Gazing out the window at the west rim and its depths, I couldn’t agree more. And the best part? We were only halfway through our adventure.
We’d driven to Peach Springs, Arizona the evening before. The west end of the Grand Canyon is far from any major city, and Morgan (10), Blake (8) and myself (closer to 40) were excited for the adventures ahead. In preparation for a full day of great heights and depths, we spent the night at the Hualapai Lodge.
Located on Route 66, the lodge serves as a hub for backpackers about to depart—or just back from—20-mile round-trip hikes to Havasupai, as well as day explorers like our family of three.

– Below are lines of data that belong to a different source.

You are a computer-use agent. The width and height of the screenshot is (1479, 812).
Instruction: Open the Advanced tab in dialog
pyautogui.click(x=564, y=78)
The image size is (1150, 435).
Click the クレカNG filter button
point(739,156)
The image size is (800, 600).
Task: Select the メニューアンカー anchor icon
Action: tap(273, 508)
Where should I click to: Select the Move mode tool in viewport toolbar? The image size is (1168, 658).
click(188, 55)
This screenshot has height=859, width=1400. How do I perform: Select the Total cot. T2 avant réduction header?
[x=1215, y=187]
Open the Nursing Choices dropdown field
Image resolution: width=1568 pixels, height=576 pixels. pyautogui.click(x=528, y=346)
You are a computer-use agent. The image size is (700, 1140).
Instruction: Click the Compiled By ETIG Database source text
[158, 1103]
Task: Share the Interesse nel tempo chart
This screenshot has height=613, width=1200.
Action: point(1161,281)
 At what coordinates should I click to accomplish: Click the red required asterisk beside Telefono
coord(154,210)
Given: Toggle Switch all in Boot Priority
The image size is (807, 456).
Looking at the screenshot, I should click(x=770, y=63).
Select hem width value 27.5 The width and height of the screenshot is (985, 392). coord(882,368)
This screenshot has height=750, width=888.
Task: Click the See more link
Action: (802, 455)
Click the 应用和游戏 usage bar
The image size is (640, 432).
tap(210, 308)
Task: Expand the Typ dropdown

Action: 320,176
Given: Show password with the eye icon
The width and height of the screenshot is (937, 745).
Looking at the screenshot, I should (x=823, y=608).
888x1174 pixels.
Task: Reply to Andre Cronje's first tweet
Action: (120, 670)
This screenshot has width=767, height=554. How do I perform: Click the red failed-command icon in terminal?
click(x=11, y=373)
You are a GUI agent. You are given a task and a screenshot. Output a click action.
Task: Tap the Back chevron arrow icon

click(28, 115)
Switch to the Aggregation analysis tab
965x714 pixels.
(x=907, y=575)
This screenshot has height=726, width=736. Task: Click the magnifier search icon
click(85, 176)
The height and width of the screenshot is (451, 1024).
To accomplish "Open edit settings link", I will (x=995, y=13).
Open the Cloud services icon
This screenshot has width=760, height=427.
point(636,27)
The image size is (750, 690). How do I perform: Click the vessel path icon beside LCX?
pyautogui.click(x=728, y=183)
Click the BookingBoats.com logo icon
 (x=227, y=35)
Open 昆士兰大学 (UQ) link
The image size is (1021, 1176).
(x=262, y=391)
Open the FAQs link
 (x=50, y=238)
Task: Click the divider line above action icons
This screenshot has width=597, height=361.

With full intentions of taking advantage of the area while we were there, I signed us up for The Grand Tour through Grand Canyon West, a robust package that covered a full spectrum of experiences. Over dinner at Diamond Creek Restaurant, I amped up my kids for what tomorrow would bring—two helicopter rides, the Skywalk, river rafting and more.
The only competition for their oohs and aahs was the menu, which included the Hualapai Taco, a fry-bread base topped with refried beans, ground beef, lettuce, chopped tomatoes, cheddar cheese, a dollop of sour cream and side of salsa. Kid-friendly adventure fuel.
The next morning, Morgan first referred to magic when her little brother wondered aloud what was holding the glass Skywalk—a 10-foot wide, horseshoe-shaped glass bridge that extends 70 feet out over the rim—up 4,000 feet above the Grand Canyon’s floor.
Even though I was aware that the Skywalk could hold 70 747-sized airplanes (that’s about 35,000 people at once), I had to work up some courage to step out onto the platform. With the ground seemingly gone from beneath me, my stomach did a bit of a tumble. But, after a few shuffles further from the edge, and a bit of faith in magic, my back straightened up and my strides were more purposeful.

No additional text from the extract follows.